- WRITTEN EXERCISE: Copy out the rows below exactly, starting at the line containing "Viewport: 1153px width, 441px" and continuing through the last row, with both ends included. Leave the pictures out of your copy.

##### ENTRIES

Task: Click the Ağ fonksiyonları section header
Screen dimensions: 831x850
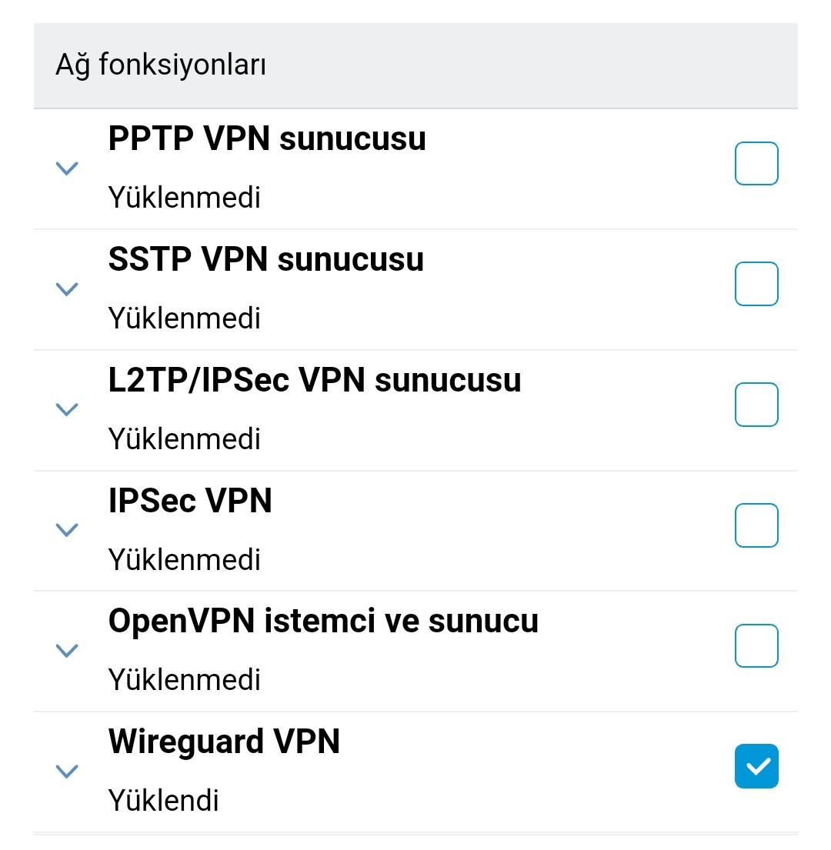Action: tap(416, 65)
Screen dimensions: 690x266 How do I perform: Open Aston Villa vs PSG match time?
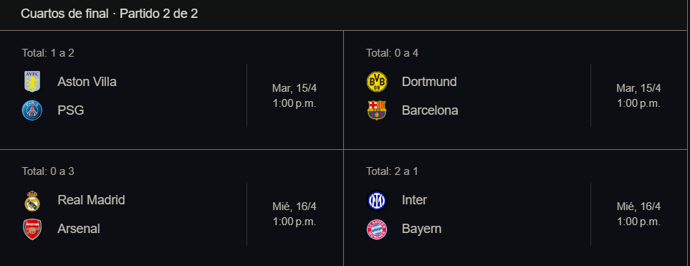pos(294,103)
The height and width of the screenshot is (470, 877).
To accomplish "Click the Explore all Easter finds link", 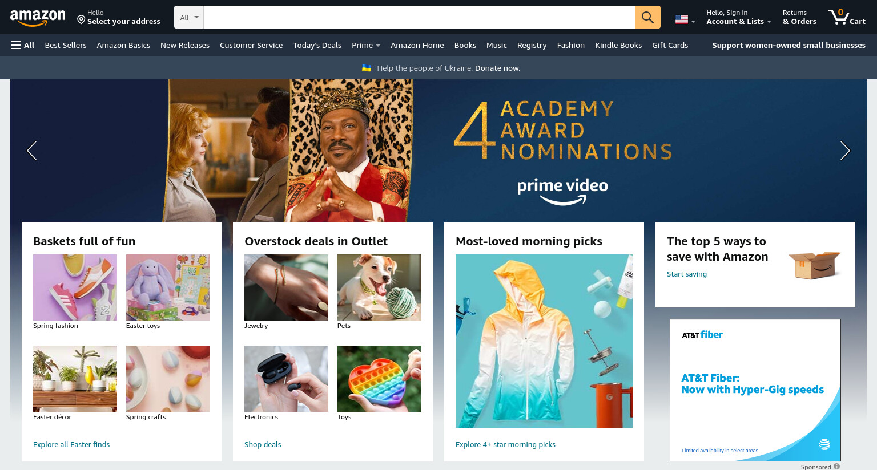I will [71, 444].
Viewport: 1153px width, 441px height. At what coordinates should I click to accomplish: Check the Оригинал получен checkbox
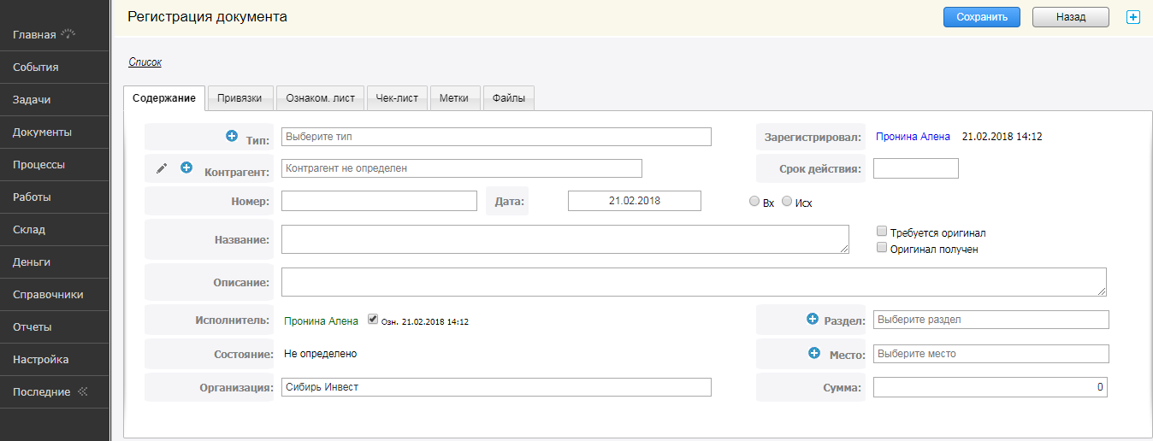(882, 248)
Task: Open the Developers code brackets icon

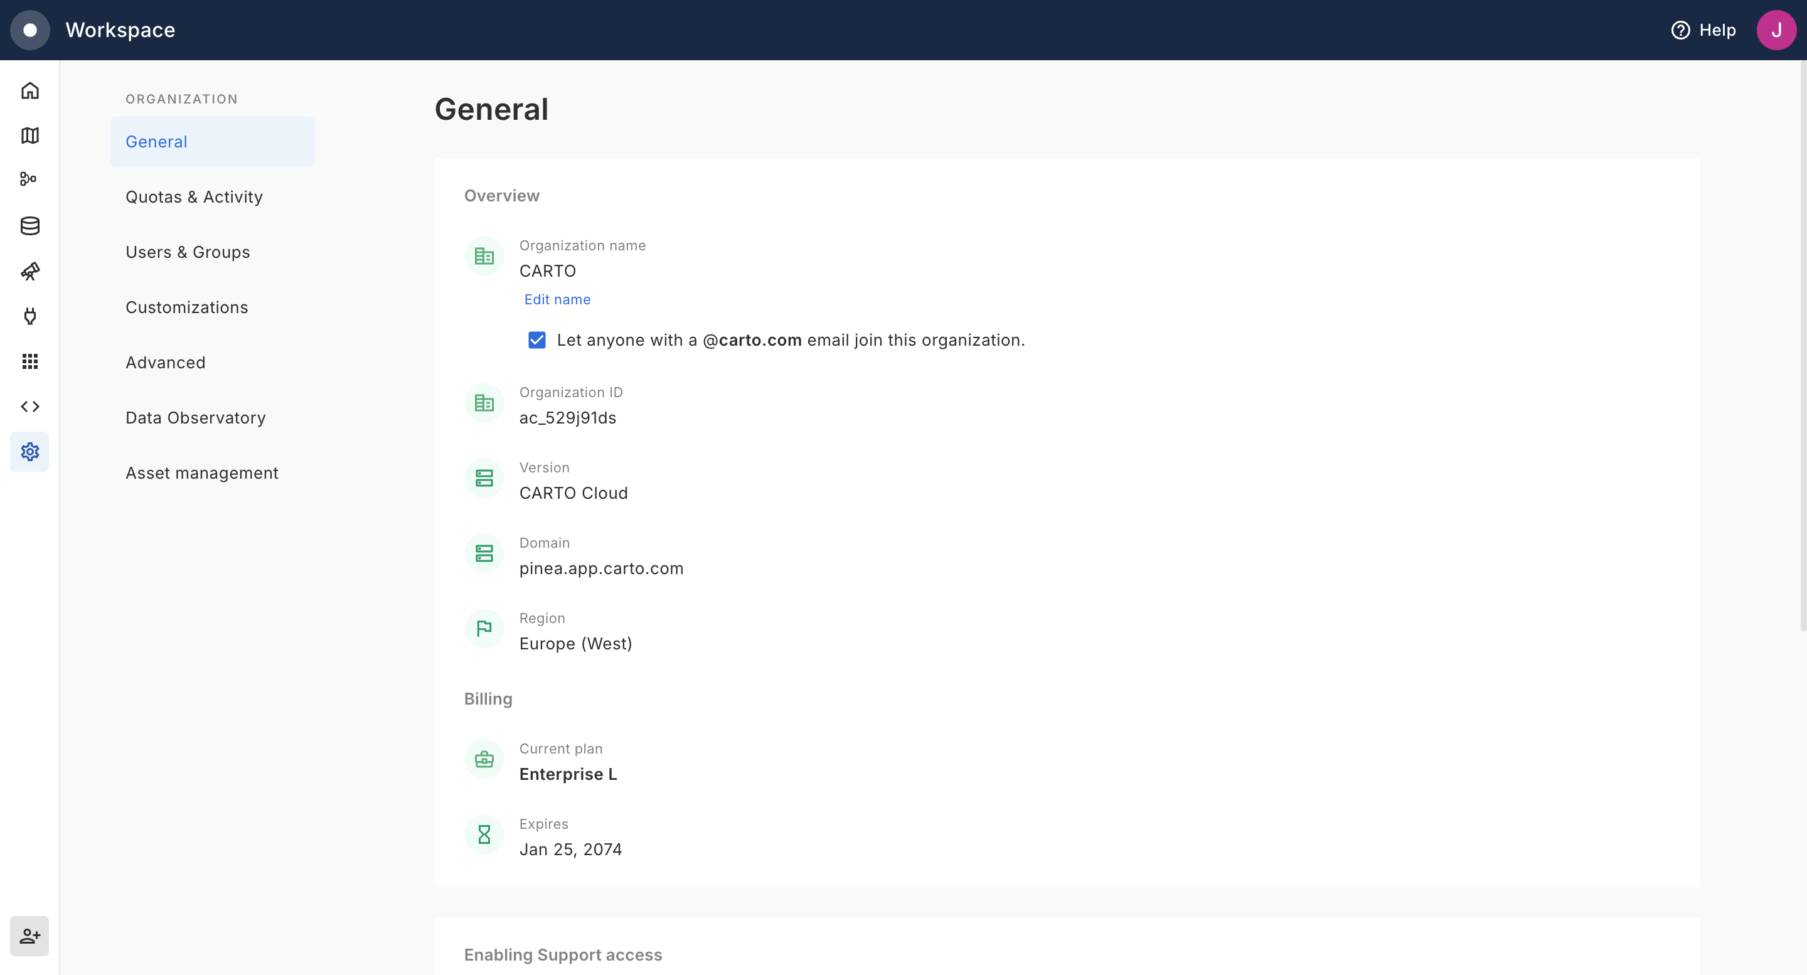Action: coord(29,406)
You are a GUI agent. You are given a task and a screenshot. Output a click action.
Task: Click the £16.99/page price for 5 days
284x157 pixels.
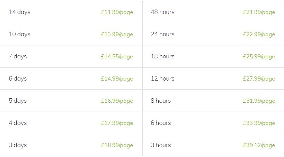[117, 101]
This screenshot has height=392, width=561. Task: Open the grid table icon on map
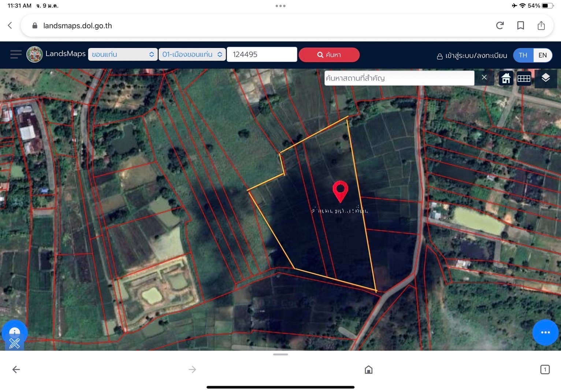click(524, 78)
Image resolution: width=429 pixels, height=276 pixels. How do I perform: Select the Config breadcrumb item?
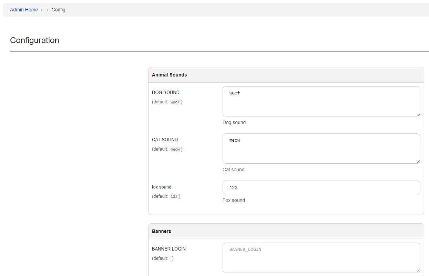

##########

- RESULT BELOW:
Viewport: 1153px width, 441px height. At what coordinates should I click to accomplish: Check the Оригинал получен checkbox
(882, 248)
Task: Open the Developers code brackets icon

Action: coord(29,406)
You are a GUI agent. You are given a task and a screenshot. Output a click action.
Task: Click the £16.99/page price for 5 days
284x157 pixels.
[117, 101]
This screenshot has height=392, width=561. Task: Open the grid table icon on map
click(524, 78)
Image resolution: width=429 pixels, height=276 pixels. How do I perform: Select the Config breadcrumb item?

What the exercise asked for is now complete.